The Korean War, 70 Years Ago, The Morning News, Danville PA

Korean War Weekly Front Pages

24 June – 30 June 1951

The Morning News, Danville PA

The first anniversary of the war, and talk of an armistice.

*****

UN forces fanned out all across the Korean front on Monday, the war’s first anniversary, looking for any signs of an expected Communist offensive. The Reds made five assaults Sunday night north of Inje, more than 75 miles northeast of Seoul. By early morning, all had been repulsed. The Reds struck in unknown numbers with heavy mortar and artillery support. Whatever the Communists might be plotting inside their new defense line was masked by stout resistance which thwarted all Allied attempts to penetrate the outposts. The Reds hurled the Allies off two key hills overlooking the old “Iron Triangle,” the central front area where enemy troops had massed for two ill-fated offensives in April and May.

On Tuesday, Red forces smashed against Allied lines northeast of Kumhwa in central Korea, near the southeast base of the Iron Triangle, penetrating UN positions, but were pushed back shortly after. All across 100 miles of front, Allied patrols hit stiff Red resistance, and in most cases were forced to withdraw after brief fights. The Reds showed determination to hold their positions and keep the Allies away from their new defensive line, just north of the 38th Parallel. They made heavy use of small arms, automatic weapons, artillery and mortars.

The Chinese Communists endorsed a Soviet proposal for a cease-fire in Korea and threatened the US with total defeat if she did not accept. They also implied, without directly stating, that they still wanted terms favorable to Red China. The Red position was given in a violent editorial diatribe against the United States, published by the Peiping [Beijing] People Daily and by the Peiping radio. President Truman in turn pledged American support for a “real settlement” of the Korean war, and called upon the “absolute tyrants” of the Kremlin to avoid further attacks upon the free nations lest “you be confronted by a war you cannot possibly win.” The Korean ambassador to the US said that South Korea would reject any cease-fire that did not provide for the complete reunification of the Korean peninsula. The Secretary-General of the UN said he was convinced the Russian proposal was sincere, and on 27 June diplomats of 16 UN countries fighting in Korea formally declared their readiness to end the war under terms designed to bring about “genuine and enduring peace” in Korea.
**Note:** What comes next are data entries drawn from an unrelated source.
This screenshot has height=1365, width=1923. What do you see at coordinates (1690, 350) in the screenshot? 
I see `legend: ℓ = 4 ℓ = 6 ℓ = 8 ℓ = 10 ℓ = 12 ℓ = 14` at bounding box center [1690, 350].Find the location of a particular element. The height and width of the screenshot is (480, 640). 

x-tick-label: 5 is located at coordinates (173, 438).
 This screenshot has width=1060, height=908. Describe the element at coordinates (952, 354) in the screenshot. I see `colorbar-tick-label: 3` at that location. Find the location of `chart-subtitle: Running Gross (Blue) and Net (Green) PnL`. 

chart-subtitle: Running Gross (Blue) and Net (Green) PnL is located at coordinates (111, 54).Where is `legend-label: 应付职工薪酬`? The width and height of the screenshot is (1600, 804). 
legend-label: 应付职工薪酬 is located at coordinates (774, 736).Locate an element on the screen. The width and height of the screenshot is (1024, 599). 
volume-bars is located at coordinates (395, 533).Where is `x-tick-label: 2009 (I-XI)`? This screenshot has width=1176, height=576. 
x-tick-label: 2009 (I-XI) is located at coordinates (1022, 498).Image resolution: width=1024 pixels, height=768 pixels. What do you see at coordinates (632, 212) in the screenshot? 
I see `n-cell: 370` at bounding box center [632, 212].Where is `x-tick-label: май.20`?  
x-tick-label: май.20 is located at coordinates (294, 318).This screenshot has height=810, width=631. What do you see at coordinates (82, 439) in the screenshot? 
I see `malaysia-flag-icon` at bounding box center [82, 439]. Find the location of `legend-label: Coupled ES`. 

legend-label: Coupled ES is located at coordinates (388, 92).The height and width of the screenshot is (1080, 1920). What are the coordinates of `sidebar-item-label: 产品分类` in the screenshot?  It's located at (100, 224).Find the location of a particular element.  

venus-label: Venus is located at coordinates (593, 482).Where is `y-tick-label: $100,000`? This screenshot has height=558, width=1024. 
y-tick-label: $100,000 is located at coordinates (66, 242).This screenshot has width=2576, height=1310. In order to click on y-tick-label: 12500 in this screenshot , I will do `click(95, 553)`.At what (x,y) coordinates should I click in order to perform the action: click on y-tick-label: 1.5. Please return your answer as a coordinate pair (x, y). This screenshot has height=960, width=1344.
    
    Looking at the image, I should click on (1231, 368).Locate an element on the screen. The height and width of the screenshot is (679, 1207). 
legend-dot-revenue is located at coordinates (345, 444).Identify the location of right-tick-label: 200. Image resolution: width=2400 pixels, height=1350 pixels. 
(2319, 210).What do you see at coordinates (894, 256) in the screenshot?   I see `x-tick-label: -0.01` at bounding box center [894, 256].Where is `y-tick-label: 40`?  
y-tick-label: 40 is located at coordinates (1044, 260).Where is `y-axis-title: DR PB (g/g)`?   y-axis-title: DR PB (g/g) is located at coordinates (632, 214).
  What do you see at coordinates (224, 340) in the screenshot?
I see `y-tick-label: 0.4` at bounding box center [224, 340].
Three days later the Supreme UN Commander, General Ridgway, called on the Communist commander in Korea to name a representative to attend an armistice conference. He proposed that the meeting, which would end more than a year of bloody conflict, be held on a Danish hospital ship, the Jutlandia, in the harbor at Wonsan. Thus Ridgway had checked squarely to the Communists the next move to halt the war.

Late in the week the Communists made strong probing attacks on the central front, but were hurled back. Allied patrols stabbing at suspected Red buildup areas were showered with mortar and automatic weapon fire amid bitter fighting. Fifth Air Force pilots reported sighting heavy southbound vehicular traffic on the main roads south of Wonsan and Yangdok on the east coast. They also reported enemy vehicles moving on the supply routes between Sinanju, in northwest Korea, and Pyongyang. Frontline officers expected a Red attack in the western sector by the second week in July. Allied forces checked small but furious Red attacks in central Korea but a lull settled along most of the front as rumors of a cease-fire spread. Still, on Saturday, Allied artillery smashed attacks by two Communist companies in central Korea, northeast of Kumhwa, hours before an official bid for an armistice.

The US Senate’s 42-day inquiry into the firing of General Douglas MacArthur ended with a former top US air chief declaring that the US had made a mistake in failing to bomb Red Chinese bases in Manchuria. Major General Emmett O’Donnell, former head of the Far East bombing command, said that the UN was “paying for that mistake now.” Winding up some 2 million words of testimony by 13 witnesses, O’Donnell threw out a warning to Soviet Russia that American bombers were ready to deliver “the most horribly destructive blow the world has ever seen” if Russia provoked war. He also claimed that he could’ve taken his bombers and destroyed North Korea within three months, without a single American soldier landing there.